Task statement.
Copy every line of the listing below, keeping each one unchanged.
═══ Task material
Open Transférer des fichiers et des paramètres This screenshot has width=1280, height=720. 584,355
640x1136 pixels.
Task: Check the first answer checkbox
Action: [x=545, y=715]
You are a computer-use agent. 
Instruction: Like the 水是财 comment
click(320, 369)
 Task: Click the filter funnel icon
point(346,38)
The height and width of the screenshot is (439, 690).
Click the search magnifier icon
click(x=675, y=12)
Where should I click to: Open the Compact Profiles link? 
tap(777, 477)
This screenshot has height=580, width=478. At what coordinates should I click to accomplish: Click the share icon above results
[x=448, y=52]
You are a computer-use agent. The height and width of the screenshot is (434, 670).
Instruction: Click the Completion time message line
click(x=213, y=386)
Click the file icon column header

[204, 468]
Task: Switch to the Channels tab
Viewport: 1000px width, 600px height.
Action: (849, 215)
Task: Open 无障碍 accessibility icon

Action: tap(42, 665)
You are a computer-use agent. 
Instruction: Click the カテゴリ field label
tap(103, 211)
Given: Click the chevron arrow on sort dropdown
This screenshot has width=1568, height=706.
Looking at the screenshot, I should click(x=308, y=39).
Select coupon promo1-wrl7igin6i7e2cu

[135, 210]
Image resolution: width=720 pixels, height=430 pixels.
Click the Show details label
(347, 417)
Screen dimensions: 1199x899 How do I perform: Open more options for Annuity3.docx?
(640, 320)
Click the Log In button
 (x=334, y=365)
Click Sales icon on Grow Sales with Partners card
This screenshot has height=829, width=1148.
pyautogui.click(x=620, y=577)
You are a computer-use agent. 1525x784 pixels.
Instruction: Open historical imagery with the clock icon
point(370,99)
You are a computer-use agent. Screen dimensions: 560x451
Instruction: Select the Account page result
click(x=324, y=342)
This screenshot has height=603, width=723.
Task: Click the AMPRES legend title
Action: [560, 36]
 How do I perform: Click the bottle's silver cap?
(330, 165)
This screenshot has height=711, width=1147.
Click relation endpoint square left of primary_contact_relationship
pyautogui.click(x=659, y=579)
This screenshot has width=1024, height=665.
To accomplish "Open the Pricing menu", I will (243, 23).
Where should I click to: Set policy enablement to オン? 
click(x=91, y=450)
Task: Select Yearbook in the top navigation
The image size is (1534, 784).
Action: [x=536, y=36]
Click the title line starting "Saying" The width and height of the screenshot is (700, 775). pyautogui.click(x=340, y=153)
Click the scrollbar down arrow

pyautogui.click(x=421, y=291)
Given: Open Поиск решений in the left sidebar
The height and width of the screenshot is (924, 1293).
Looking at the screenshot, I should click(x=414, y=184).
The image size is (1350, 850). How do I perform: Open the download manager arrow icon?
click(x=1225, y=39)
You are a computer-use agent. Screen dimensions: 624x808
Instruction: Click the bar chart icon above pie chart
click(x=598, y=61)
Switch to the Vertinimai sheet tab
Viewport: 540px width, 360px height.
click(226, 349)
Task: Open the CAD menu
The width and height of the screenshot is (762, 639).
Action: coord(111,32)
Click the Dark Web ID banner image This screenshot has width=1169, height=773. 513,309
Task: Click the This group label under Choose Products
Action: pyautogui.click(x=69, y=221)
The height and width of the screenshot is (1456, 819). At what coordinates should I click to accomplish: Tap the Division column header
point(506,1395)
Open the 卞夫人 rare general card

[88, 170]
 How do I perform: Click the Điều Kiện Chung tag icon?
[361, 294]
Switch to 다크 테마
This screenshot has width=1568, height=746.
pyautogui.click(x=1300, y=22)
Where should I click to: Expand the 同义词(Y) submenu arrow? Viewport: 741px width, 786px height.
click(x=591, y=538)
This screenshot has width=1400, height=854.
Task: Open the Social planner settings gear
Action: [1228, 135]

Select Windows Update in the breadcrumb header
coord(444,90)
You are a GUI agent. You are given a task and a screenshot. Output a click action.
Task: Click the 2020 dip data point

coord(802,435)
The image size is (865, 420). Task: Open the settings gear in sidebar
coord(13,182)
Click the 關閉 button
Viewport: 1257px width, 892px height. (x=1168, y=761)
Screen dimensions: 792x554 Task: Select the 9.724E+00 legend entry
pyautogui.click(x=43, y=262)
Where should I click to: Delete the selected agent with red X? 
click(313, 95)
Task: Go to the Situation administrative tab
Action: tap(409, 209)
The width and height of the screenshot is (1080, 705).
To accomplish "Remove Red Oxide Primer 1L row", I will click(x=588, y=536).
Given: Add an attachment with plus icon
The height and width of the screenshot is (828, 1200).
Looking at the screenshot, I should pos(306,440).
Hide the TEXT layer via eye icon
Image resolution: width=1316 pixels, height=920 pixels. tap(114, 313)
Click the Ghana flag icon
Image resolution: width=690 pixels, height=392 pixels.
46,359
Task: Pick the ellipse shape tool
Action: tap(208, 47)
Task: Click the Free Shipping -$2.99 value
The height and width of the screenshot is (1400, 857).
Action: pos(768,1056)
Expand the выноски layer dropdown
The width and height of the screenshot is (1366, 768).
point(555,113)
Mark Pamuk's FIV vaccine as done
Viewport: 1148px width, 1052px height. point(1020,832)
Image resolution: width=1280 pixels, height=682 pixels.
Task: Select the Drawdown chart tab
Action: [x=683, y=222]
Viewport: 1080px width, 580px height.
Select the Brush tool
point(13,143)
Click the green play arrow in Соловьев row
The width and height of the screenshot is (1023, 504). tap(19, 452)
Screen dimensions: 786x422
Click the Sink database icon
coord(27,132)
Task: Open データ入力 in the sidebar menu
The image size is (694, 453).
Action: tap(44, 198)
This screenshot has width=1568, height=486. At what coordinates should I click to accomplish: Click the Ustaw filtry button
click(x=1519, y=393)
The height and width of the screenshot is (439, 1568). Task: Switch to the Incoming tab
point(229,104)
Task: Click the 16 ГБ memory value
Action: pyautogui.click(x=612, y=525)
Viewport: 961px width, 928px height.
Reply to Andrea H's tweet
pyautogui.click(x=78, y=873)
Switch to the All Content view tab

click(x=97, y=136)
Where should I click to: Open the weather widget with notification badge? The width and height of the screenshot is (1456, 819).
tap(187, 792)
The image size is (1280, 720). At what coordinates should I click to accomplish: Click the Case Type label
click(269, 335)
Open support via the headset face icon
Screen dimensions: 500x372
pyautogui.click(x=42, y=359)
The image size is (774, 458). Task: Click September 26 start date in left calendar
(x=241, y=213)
══════
Expected answer.
Open Transférer des fichiers et des paramètres This screenshot has width=1280, height=720. 584,355
640x1136 pixels.
Task: Check the first answer checkbox
Action: [x=545, y=715]
You are a computer-use agent. 
Instruction: Like the 水是财 comment
click(320, 369)
 Task: Click the filter funnel icon
point(346,38)
The height and width of the screenshot is (439, 690).
Click the search magnifier icon
click(x=675, y=12)
Where should I click to: Open the Compact Profiles link? 
tap(777, 477)
This screenshot has height=580, width=478. At what coordinates should I click to accomplish: Click the share icon above results
[x=448, y=52]
You are a computer-use agent. The height and width of the screenshot is (434, 670).
Instruction: Click the Completion time message line
click(x=213, y=386)
Click the file icon column header

[204, 468]
Task: Switch to the Channels tab
Viewport: 1000px width, 600px height.
Action: (849, 215)
Task: Open 无障碍 accessibility icon

Action: tap(42, 665)
You are a computer-use agent. 
Instruction: Click the カテゴリ field label
tap(103, 211)
Given: Click the chevron arrow on sort dropdown
This screenshot has width=1568, height=706.
Looking at the screenshot, I should click(x=308, y=39).
Select coupon promo1-wrl7igin6i7e2cu

[135, 210]
Image resolution: width=720 pixels, height=430 pixels.
Click the Show details label
(347, 417)
Screen dimensions: 1199x899 How do I perform: Open more options for Annuity3.docx?
(640, 320)
Click the Log In button
 (x=334, y=365)
Click Sales icon on Grow Sales with Partners card
This screenshot has height=829, width=1148.
pyautogui.click(x=620, y=577)
You are a computer-use agent. 1525x784 pixels.
Instruction: Open historical imagery with the clock icon
point(370,99)
You are a computer-use agent. Screen dimensions: 560x451
Instruction: Select the Account page result
click(x=324, y=342)
This screenshot has height=603, width=723.
Task: Click the AMPRES legend title
Action: [560, 36]
 How do I perform: Click the bottle's silver cap?
(330, 165)
This screenshot has height=711, width=1147.
Click relation endpoint square left of primary_contact_relationship
pyautogui.click(x=659, y=579)
This screenshot has width=1024, height=665.
To accomplish "Open the Pricing menu", I will (243, 23).
Where should I click to: Set policy enablement to オン? 
click(x=91, y=450)
Task: Select Yearbook in the top navigation
The image size is (1534, 784).
Action: [x=536, y=36]
Click the title line starting "Saying" The width and height of the screenshot is (700, 775). pyautogui.click(x=340, y=153)
Click the scrollbar down arrow

pyautogui.click(x=421, y=291)
Given: Open Поиск решений in the left sidebar
The height and width of the screenshot is (924, 1293).
Looking at the screenshot, I should click(x=414, y=184).
The image size is (1350, 850). How do I perform: Open the download manager arrow icon?
click(x=1225, y=39)
You are a computer-use agent. Screen dimensions: 624x808
Instruction: Click the bar chart icon above pie chart
click(x=598, y=61)
Switch to the Vertinimai sheet tab
Viewport: 540px width, 360px height.
click(226, 349)
Task: Open the CAD menu
The width and height of the screenshot is (762, 639).
Action: coord(111,32)
Click the Dark Web ID banner image This screenshot has width=1169, height=773. 513,309
Task: Click the This group label under Choose Products
Action: pyautogui.click(x=69, y=221)
The height and width of the screenshot is (1456, 819). At what coordinates should I click to accomplish: Tap the Division column header
point(506,1395)
Open the 卞夫人 rare general card

[88, 170]
 How do I perform: Click the Điều Kiện Chung tag icon?
[361, 294]
Switch to 다크 테마
This screenshot has width=1568, height=746.
pyautogui.click(x=1300, y=22)
Where should I click to: Expand the 同义词(Y) submenu arrow? Viewport: 741px width, 786px height.
click(x=591, y=538)
This screenshot has width=1400, height=854.
Task: Open the Social planner settings gear
Action: [1228, 135]

Select Windows Update in the breadcrumb header
coord(444,90)
You are a GUI agent. You are given a task and a screenshot. Output a click action.
Task: Click the 2020 dip data point

coord(802,435)
The image size is (865, 420). Task: Open the settings gear in sidebar
coord(13,182)
Click the 關閉 button
Viewport: 1257px width, 892px height. (x=1168, y=761)
Screen dimensions: 792x554 Task: Select the 9.724E+00 legend entry
pyautogui.click(x=43, y=262)
Where should I click to: Delete the selected agent with red X? 
click(313, 95)
Task: Go to the Situation administrative tab
Action: tap(409, 209)
The width and height of the screenshot is (1080, 705).
To accomplish "Remove Red Oxide Primer 1L row", I will click(x=588, y=536).
Given: Add an attachment with plus icon
The height and width of the screenshot is (828, 1200).
Looking at the screenshot, I should pos(306,440).
Hide the TEXT layer via eye icon
Image resolution: width=1316 pixels, height=920 pixels. tap(114, 313)
Click the Ghana flag icon
Image resolution: width=690 pixels, height=392 pixels.
46,359
Task: Pick the ellipse shape tool
Action: tap(208, 47)
Task: Click the Free Shipping -$2.99 value
The height and width of the screenshot is (1400, 857).
Action: pos(768,1056)
Expand the выноски layer dropdown
The width and height of the screenshot is (1366, 768).
point(555,113)
Mark Pamuk's FIV vaccine as done
Viewport: 1148px width, 1052px height. point(1020,832)
Image resolution: width=1280 pixels, height=682 pixels.
Task: Select the Drawdown chart tab
Action: [x=683, y=222]
Viewport: 1080px width, 580px height.
Select the Brush tool
point(13,143)
Click the green play arrow in Соловьев row
The width and height of the screenshot is (1023, 504). tap(19, 452)
Screen dimensions: 786x422
Click the Sink database icon
coord(27,132)
Task: Open データ入力 in the sidebar menu
The image size is (694, 453).
Action: tap(44, 198)
This screenshot has width=1568, height=486. At what coordinates should I click to accomplish: Click the Ustaw filtry button
click(x=1519, y=393)
The height and width of the screenshot is (439, 1568). Task: Switch to the Incoming tab
point(229,104)
Task: Click the 16 ГБ memory value
Action: pyautogui.click(x=612, y=525)
Viewport: 961px width, 928px height.
Reply to Andrea H's tweet
pyautogui.click(x=78, y=873)
Switch to the All Content view tab

click(x=97, y=136)
Where should I click to: Open the weather widget with notification badge? The width and height of the screenshot is (1456, 819).
tap(187, 792)
The image size is (1280, 720). At what coordinates should I click to accomplish: Click the Case Type label
click(269, 335)
Open support via the headset face icon
Screen dimensions: 500x372
pyautogui.click(x=42, y=359)
The image size is (774, 458). Task: Click September 26 start date in left calendar
(x=241, y=213)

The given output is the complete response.